CHAPTER 1 INTRODUCTION TO COMPUTER PROGRAMMING

1.4 INPUT DEVICES


They are used for accepting the data on which the operations are to be performed.
Examples are keyboard, mouse, trackball etc.

1.4.1 keyboard
→ A standard keyboard includes alphanumeric keys, function keys, modifier keys,
cursor movements keys, spacebar, escape key, numeric keypad, and some special keys
such as Page Up, Page Down etc.
→ The alphanumeric keys include the number keys and the alphabet keys.
→ The function keys are the keys that help perform specific task such as refreshing
the web page, searching the file.
→ Modifier keys such as shift and control keys modify the casing style of a character
or symbol.
→ Cursor-control keys and function keys are common features on general purpose
keyboards. Function keys allow users to enter frequently used operations in a single
keystroke, and cursor-control keys can be used to select displayed objects or coordinate
positions by positioning the screen cursor.
----------
◆ Problem A ◆
In the input devices excerpt, what do modifier keys such as shift and control do?
◆ Problem B ◆
Please list every component that the input devices excerpt says a standard keyboard includes.
◆ Problem C ◆
Carry the input devices excerpt forward from its last sentence.

◆ Dataset extract ◆
----------
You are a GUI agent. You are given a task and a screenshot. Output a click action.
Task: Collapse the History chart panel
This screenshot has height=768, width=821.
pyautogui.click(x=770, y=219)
----------
◆ Exercise response A ◆
They modify the casing style of a character or symbol.

◆ Exercise response B ◆
- Alphanumeric keys
- Function keys
- Modifier keys
- Cursor movement keys
- Spacebar
- Escape key
- Numeric keypad
- Special keys such as Page Up and Page Down

◆ Exercise response C ◆
1.4.2 Mouse

→ A mouse is small hand-held box used to position the screen cursor. Wheels or
rollers on the bottom of the mouse can be used to record the amount and direction of
movement.
→ Another method for detecting mouse motion is with an optical sensor. For these
systems, the mouse is moved over a special mouse pad that has a grid of horizontal and
vertical lines. The optical sensor detects movement across the lines in the grid.
→ The mouse allows the users to selects elements on the screen such as tool, icons
and buttons, by positioning and clicking them.
→ The mouse consists of two buttons, a wheel at the top and a ball at the bottom of
the mouse.
→ When the ball moves, the cursor moves on the screen moves in the direction in
which the ball rotates.
→ The left button of the mouse is used to select an element and the right button,
when clicked, displays the special options such as open, explore and shortcut menus.
→ The wheel is used to scroll down in a document or a web page.

1.4.3 Scanner
→ Drawings, graphs, colour and black-and-white photos, or text can be stored for
computer processing with an image scanner by passing an optical scanning mechanism
over the information to be stored.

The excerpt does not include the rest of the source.